Woburn seems to be a regular Waxwing hot-spot. One of its roads is lined with Sorbus trees offering a ready supply of white berries, which the Waxwings seem to find irresistible. This weekend the ornithological jungle drums sounded again to announce their return so off I prepared to set for a reprise. Mercifully, this visit would be without the added excitement of a catheter causing discomfort. Much more relaxing!
Saturday was cold and overcast. However, whereas the sun makes the Waxwings’ colours shine, it also makes for some awkward lighting conditions so I thought I’d give the overcast conditions a try anyway. Once in roughly the right area, finding the Waxwings is a doddle; all you have to do is look for a collection of very large lenses attached to cameras and, frequently, tripods. Follow the lenses and you’ve found the Waxwings. Or, at least, you’ve probably found one of their feeding stations. They operate in a flock.
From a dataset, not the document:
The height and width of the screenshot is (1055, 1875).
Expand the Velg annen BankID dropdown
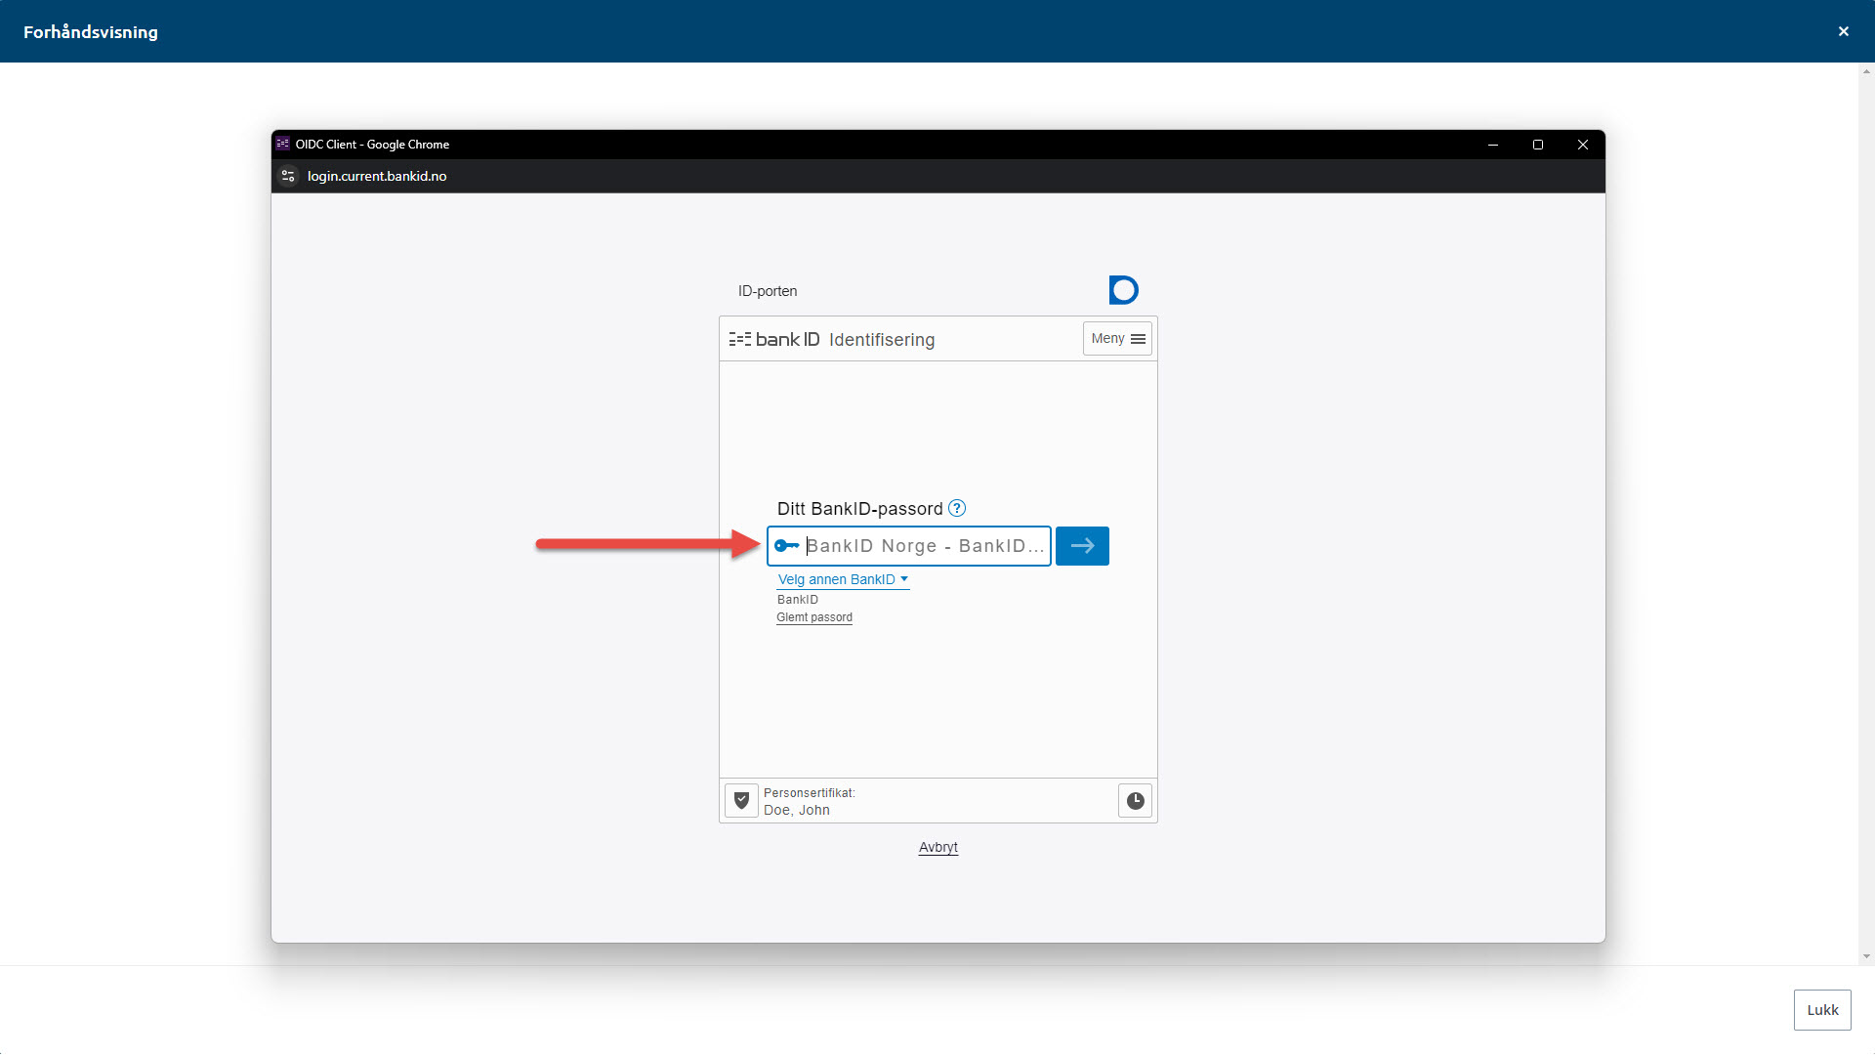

At periodic intervals, from a resting/digesting perch, a gang of them takes to the air to descend upon a Sorbus tree and raid a few berries each before a metaphorical bell sounds announcing the end of round 3. There is then a coordinated flocking back to their resting perch to be refreshed. After about an hour trying to follow the action my trigger finger was numb and I could no longer feel what I was doing so I retired.
Sunday was sunny and cold. I returned for another try and found even more large lenses arrayed against our foreign invaders. I needed the lens clues because the Waxwings had moved about 100m further down the road. Waxwings have no sense of occasion and do not pose well, frequently placing themselves between you and the sun. On many occasions I found myself thinking a shot wasn’t worth bothering with while being surrounded by the machine gun rattle of belt-fed shutters going off. The advantageously lit side of the road was not exactly rich in Sorbus trees. However, in one back yard, an apple tree was attracting the Waxwings’ attention. The very accommodating owner invited a few of us lens-toting enthusiasts in to take advantage. What a nice man! I didn’t know Waxwings also fed on apples until today. A Fieldfare (Turdus pilaris) turned up – now I do know they like apples – but received short shrift from the gang of Waxwings, regrettably.